=== WORK ORDER ===
Every line below that mentions the word "computer" should be copied out.

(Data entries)

**********

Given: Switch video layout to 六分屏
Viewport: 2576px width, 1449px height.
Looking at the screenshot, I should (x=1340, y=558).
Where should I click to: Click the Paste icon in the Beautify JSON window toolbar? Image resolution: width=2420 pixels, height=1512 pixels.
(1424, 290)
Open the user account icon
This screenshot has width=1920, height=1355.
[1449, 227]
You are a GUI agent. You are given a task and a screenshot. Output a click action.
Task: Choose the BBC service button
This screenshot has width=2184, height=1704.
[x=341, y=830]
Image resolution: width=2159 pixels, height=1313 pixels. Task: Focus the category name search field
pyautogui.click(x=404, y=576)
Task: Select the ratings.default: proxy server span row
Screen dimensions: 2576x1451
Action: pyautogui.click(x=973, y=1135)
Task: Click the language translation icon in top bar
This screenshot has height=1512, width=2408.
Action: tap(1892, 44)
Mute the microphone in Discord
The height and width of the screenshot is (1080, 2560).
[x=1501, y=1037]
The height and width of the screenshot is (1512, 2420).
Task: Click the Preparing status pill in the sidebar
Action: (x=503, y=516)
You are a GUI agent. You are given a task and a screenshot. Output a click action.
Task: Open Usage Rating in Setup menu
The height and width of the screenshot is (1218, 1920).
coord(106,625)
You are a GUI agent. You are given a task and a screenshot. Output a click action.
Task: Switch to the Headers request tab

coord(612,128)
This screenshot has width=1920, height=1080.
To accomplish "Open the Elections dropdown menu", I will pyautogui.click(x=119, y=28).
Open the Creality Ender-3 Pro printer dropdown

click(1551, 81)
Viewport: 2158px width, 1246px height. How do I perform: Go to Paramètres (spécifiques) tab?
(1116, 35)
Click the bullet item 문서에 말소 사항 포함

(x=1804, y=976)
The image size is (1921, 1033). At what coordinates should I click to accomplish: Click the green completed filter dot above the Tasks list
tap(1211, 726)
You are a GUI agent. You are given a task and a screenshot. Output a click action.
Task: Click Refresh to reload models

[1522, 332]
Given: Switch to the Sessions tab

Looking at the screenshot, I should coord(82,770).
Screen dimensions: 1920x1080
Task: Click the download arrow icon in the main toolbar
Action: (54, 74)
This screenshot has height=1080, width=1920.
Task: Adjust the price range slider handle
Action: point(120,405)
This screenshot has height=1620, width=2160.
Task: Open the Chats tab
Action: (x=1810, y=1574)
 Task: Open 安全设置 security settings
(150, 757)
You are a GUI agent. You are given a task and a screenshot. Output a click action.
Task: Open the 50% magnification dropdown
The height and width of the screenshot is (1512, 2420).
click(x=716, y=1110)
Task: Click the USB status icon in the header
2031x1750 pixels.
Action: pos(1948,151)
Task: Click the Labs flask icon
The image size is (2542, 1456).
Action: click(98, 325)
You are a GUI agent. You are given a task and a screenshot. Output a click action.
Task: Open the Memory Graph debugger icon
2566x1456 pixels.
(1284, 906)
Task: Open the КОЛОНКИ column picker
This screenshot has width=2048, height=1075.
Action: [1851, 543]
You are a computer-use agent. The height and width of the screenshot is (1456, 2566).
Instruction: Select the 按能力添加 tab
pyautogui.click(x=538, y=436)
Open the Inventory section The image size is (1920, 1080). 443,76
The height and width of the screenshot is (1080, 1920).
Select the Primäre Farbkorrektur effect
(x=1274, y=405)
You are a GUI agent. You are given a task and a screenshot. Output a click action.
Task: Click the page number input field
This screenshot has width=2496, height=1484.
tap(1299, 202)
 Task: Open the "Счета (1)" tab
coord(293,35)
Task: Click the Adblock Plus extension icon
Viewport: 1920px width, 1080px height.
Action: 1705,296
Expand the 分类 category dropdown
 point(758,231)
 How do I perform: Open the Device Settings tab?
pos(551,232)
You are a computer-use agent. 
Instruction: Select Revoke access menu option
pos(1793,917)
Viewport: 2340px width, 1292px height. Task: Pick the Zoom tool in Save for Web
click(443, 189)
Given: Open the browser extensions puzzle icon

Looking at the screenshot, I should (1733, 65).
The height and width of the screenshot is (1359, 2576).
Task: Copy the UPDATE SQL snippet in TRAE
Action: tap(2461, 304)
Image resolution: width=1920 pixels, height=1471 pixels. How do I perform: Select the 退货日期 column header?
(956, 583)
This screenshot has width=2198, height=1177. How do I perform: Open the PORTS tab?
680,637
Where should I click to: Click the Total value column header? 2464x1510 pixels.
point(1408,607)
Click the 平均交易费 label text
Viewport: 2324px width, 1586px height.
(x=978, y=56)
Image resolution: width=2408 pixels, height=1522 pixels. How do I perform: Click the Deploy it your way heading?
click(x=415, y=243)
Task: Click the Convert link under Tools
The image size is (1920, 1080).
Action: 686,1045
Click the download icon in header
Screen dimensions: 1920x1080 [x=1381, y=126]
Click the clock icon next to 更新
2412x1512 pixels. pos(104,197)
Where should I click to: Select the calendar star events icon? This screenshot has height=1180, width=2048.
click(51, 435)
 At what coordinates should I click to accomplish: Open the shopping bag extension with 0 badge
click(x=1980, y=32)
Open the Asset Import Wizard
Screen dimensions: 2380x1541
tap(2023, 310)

**********

=== RESULT BELOW ===
You are a computer-use agent. The height and width of the screenshot is (1456, 2566).
You are a computer-use agent. 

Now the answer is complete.